**Task prompt**: Take each line of the listing that has the string "showing" and report it.

Input for this task Block Start

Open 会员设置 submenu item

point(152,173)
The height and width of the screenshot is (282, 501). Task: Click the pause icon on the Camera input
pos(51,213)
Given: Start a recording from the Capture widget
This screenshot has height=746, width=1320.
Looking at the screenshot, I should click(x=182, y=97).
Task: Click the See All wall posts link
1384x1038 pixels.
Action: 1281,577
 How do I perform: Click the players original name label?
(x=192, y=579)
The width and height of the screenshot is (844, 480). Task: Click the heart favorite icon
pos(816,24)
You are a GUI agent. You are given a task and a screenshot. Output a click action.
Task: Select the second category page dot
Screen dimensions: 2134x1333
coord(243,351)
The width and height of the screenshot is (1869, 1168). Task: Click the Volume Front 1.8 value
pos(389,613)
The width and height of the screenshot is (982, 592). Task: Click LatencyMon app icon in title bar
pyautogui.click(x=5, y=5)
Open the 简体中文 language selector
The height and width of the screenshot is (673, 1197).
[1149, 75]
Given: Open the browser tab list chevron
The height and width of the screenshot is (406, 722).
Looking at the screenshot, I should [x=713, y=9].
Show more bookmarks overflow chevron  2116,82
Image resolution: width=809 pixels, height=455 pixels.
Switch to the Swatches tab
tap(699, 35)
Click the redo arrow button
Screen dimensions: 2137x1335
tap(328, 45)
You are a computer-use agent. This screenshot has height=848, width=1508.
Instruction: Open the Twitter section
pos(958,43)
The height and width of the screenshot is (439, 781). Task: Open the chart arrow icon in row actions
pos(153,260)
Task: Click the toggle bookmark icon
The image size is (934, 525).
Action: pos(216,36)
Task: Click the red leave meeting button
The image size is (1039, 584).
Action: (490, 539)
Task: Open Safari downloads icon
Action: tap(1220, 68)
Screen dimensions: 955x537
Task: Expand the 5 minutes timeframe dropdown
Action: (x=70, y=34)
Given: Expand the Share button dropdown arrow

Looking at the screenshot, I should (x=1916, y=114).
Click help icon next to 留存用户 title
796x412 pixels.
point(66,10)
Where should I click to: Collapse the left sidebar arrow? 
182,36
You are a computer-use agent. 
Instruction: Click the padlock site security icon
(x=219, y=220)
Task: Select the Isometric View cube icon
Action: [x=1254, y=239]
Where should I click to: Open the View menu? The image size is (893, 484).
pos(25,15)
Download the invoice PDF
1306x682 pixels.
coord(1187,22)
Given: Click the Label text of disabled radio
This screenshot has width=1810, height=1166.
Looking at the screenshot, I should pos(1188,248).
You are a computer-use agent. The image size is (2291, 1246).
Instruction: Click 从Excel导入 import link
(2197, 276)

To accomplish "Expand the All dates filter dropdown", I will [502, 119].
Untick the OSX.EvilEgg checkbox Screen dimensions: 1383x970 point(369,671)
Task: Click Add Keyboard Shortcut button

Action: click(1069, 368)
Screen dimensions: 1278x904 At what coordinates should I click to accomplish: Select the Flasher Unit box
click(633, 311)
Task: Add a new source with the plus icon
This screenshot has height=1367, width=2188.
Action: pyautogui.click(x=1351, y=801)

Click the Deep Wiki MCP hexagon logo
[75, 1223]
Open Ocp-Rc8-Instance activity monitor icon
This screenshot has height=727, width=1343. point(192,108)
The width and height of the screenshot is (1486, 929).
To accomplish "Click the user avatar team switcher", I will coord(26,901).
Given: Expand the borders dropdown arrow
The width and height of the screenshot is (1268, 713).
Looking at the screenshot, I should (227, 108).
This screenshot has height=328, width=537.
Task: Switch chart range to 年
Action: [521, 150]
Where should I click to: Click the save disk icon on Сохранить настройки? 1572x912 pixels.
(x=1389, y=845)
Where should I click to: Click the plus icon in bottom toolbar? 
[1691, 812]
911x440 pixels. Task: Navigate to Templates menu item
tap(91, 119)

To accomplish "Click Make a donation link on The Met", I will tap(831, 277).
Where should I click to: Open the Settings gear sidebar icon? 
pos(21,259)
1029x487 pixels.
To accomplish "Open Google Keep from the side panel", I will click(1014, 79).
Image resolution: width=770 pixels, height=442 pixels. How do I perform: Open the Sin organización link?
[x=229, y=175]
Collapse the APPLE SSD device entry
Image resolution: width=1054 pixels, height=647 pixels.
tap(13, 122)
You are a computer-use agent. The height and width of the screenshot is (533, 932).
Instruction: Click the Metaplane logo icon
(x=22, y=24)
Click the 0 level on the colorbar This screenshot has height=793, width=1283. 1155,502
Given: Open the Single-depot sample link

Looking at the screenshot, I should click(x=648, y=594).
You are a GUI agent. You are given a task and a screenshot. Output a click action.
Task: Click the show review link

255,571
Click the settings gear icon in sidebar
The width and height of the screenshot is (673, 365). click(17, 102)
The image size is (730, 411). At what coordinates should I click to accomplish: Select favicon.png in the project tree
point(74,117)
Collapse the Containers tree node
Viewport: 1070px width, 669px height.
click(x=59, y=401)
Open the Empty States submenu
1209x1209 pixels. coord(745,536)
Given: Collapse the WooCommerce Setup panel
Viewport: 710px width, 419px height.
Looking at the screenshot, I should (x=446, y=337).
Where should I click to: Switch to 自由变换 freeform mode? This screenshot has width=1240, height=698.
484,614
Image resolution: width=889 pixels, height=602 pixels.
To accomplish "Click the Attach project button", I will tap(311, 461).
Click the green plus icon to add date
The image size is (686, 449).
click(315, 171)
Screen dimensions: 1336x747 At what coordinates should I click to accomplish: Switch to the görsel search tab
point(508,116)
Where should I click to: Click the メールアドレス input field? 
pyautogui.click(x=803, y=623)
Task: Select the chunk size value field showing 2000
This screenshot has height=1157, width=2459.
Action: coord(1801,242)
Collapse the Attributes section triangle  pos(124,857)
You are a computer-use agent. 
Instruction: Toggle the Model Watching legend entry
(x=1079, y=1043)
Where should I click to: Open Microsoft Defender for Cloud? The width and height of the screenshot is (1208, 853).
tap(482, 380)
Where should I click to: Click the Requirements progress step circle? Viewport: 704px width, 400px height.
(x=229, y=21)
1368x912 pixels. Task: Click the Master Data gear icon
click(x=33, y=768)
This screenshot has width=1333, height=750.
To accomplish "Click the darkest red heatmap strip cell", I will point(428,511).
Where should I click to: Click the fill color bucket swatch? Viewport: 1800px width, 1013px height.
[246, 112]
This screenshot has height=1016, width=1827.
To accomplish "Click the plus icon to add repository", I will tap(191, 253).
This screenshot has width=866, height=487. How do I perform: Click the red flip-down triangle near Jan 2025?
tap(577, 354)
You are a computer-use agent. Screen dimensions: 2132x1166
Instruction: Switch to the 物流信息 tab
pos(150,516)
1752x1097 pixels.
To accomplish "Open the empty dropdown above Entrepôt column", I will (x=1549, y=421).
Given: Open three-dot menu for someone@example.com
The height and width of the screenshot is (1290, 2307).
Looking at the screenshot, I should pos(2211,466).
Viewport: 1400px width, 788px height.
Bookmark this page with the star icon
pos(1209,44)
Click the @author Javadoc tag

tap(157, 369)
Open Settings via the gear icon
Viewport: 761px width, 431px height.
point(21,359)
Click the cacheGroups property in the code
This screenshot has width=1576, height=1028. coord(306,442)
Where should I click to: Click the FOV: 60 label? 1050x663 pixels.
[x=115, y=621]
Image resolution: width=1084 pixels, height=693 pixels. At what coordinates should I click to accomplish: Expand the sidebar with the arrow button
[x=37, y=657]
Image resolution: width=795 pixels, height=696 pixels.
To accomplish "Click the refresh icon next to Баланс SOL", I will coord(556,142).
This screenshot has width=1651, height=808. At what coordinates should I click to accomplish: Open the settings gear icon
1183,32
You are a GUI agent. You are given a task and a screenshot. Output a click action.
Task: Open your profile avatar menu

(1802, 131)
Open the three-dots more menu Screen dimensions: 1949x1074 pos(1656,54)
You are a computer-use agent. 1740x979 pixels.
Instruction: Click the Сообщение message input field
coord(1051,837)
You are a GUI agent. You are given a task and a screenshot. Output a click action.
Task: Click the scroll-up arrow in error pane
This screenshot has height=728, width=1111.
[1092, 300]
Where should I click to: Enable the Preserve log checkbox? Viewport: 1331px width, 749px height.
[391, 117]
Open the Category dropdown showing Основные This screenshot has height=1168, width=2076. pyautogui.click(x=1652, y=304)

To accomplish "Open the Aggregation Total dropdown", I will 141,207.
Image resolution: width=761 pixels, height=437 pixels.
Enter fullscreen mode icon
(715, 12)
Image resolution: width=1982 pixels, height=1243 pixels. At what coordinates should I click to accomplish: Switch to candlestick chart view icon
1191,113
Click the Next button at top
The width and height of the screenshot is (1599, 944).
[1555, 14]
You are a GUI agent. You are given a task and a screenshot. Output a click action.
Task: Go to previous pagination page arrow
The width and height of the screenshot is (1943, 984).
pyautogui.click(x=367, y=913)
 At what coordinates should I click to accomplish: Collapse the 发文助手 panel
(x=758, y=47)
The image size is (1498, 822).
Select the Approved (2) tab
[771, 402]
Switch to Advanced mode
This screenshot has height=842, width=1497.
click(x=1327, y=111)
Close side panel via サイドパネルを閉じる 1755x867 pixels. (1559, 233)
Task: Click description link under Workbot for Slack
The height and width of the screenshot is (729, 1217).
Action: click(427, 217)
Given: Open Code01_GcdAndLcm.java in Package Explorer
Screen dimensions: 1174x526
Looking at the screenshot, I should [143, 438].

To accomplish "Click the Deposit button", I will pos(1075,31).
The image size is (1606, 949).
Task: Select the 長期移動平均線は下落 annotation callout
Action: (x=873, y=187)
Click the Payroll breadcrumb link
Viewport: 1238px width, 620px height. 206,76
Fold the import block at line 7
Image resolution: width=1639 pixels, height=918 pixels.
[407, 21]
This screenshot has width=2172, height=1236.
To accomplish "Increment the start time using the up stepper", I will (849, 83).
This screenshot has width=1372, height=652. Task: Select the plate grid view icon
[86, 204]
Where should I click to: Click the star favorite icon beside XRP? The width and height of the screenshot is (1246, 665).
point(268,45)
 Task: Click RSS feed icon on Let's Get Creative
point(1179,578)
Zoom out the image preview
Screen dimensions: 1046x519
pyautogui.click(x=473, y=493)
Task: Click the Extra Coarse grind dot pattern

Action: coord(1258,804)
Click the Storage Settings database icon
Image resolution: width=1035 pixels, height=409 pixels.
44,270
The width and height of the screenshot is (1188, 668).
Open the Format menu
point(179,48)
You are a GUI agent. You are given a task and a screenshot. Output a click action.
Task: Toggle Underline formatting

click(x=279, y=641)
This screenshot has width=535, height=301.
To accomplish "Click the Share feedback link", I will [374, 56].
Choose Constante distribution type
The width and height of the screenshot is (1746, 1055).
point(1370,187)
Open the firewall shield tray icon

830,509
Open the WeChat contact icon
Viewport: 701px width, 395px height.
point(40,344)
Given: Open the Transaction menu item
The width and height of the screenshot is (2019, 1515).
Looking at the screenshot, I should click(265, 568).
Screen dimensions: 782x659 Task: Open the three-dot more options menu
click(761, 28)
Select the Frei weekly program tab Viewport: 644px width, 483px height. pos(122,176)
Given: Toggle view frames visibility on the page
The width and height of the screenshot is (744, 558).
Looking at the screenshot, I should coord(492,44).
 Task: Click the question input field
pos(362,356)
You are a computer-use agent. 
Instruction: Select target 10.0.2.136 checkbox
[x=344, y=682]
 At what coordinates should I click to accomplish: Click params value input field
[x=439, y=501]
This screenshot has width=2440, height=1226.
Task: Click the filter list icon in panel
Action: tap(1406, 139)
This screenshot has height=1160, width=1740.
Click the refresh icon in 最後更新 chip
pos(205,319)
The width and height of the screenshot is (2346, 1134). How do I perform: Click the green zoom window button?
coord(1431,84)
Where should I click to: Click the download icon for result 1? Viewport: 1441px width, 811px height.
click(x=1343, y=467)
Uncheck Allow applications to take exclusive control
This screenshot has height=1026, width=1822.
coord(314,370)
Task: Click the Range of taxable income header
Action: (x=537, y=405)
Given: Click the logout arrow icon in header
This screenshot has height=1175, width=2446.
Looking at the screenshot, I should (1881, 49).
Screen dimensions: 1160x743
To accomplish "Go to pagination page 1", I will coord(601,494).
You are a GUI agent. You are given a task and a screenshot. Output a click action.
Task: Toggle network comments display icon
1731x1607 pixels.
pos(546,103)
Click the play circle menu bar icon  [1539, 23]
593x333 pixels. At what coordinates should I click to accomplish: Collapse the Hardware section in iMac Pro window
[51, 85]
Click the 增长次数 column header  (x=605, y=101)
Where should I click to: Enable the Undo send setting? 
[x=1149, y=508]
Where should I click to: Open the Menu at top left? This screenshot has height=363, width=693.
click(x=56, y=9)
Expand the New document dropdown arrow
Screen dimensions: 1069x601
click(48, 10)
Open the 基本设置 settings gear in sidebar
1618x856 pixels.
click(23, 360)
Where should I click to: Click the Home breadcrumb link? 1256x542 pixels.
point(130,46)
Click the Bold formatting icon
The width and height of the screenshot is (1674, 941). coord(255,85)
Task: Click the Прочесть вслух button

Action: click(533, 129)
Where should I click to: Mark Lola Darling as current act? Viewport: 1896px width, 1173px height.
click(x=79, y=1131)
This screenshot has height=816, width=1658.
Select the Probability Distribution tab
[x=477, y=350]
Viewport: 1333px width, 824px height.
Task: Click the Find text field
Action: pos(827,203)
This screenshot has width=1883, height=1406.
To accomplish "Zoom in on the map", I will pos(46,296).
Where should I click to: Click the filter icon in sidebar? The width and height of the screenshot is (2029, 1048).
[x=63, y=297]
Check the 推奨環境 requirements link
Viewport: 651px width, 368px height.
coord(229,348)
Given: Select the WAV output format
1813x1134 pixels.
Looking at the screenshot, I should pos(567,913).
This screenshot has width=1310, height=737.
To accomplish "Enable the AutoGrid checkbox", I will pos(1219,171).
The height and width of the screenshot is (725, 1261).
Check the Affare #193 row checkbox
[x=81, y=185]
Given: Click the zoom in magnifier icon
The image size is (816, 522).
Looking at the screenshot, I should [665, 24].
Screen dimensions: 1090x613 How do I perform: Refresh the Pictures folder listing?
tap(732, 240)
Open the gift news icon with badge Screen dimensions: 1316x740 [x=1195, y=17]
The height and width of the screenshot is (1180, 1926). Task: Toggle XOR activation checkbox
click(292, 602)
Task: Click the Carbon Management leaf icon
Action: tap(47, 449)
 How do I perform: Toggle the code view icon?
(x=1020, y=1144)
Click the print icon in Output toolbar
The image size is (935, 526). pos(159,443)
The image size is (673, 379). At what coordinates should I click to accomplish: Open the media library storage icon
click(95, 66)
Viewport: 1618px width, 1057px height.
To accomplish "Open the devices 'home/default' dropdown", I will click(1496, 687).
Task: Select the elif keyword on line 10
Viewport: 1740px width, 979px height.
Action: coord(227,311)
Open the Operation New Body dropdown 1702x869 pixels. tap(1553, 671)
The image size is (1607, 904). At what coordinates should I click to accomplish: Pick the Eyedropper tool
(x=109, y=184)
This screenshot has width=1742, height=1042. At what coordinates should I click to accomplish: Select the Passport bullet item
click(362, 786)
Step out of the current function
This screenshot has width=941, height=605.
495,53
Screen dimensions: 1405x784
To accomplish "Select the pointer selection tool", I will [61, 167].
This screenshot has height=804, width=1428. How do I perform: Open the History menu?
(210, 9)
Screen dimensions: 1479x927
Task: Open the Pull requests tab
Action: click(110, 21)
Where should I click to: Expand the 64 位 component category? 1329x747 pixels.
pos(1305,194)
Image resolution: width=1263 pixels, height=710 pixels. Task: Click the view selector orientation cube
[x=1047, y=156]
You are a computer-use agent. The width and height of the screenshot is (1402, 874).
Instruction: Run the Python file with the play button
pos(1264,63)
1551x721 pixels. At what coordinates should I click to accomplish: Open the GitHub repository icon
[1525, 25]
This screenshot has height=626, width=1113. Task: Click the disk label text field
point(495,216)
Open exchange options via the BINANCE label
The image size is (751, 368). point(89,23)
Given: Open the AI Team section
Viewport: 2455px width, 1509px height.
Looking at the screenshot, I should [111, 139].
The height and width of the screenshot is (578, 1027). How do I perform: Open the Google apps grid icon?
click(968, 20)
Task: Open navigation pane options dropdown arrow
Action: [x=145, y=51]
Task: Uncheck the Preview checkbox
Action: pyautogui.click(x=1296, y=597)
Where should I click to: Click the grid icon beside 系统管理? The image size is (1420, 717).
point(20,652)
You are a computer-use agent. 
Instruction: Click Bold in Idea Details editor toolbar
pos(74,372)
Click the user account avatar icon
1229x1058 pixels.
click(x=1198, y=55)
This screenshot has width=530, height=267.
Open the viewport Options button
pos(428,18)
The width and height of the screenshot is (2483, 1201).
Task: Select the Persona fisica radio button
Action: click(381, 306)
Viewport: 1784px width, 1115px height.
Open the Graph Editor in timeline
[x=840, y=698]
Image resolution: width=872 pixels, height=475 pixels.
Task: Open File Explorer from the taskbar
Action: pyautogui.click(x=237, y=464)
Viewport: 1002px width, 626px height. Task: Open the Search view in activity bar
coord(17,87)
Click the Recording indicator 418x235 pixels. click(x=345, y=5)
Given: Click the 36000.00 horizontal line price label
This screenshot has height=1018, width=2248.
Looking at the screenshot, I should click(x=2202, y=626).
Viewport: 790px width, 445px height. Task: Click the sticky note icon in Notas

Input for this task Block End

**Solution for this problem**:
Task: Select the chunk size value field showing 2000
Open the Category dropdown showing Основные This screenshot has height=1168, width=2076. pyautogui.click(x=1652, y=304)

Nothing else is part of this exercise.